O artigo seguinte, elaborado a partir de uma pesquisa desenvolvida por Menara Guizardi na tríplice fronteira do Paraná (entre Argentina, Brasil e Paraguai), gravita em torno da confluência entre educação e política no Brasil atual. Intitulado “Educación para la autonomía: inventarios de la memoria en el contexto del giro a la ultraderecha en Brasil”, a autora busca refletir sobre o papel da memória social no país frente à onda conservadora que tomou conta das eleições presidenciais no ano de 2018. Guizardi analisa as relações entre memória social, educação e política, denominadas pela autora como conceitos polissêmicos, e a forma como os eleitores vêm aderindo ao discurso de ódio – fortemente presente durante as campanhas de 2018. O artigo ainda conta com uma experiência etnográfica que a autora realizou, partindo de sua vivência nesse ano, acrescida de um diálogo com um jovem estudante brasileiro, beneficiário de políticas públicas de governos de esquerda, mas que, nesse ano, se apresentou como eleitor do candidato da extrema-direita (Jair Bolsonaro). Por fim, Guizardi busca apontar, em sua conclusão, a memória social como ferramenta para lidar e superar, através da educação, a exclusão social e política da população.

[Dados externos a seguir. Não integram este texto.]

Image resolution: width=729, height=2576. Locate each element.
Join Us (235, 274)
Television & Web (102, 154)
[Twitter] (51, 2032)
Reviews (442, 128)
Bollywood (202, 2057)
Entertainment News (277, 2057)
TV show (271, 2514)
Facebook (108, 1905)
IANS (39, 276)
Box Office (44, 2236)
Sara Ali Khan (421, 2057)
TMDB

O quarto artigo, de Danilla Aguiar e Gonzalo Rojas, busca trazer uma discussão sobre o papel que o movimento feminista e de mulheres na Argentina teve, em períodos diferentes, e a sua importância na democracia do país. Em “O movimento feminista e de mulheres na Argentina: perspectivas pós-colonial e socialista” foca-se, em um primeiro momento, a organização Mães da Praça de Maio e, num segundo, o atual movimento de mulheres. Os autores baseiam suas análises e reflexões a partir de duas perspectivas teóricas: o pós-colonialismo e o marxismo gramsciniano. Mostram que as condições de subalternidade das mulheres argentinas não impediram que enfrentassem a opressão do poder patriarcal constituído – pelo contrário, os autores buscam argumentar que tanto as Mães da Praça de Maio quanto o atual movimento de mulheres abrem espaços importantes para um protagonismo radical, visando as lutas democráticas por justiça e reparação.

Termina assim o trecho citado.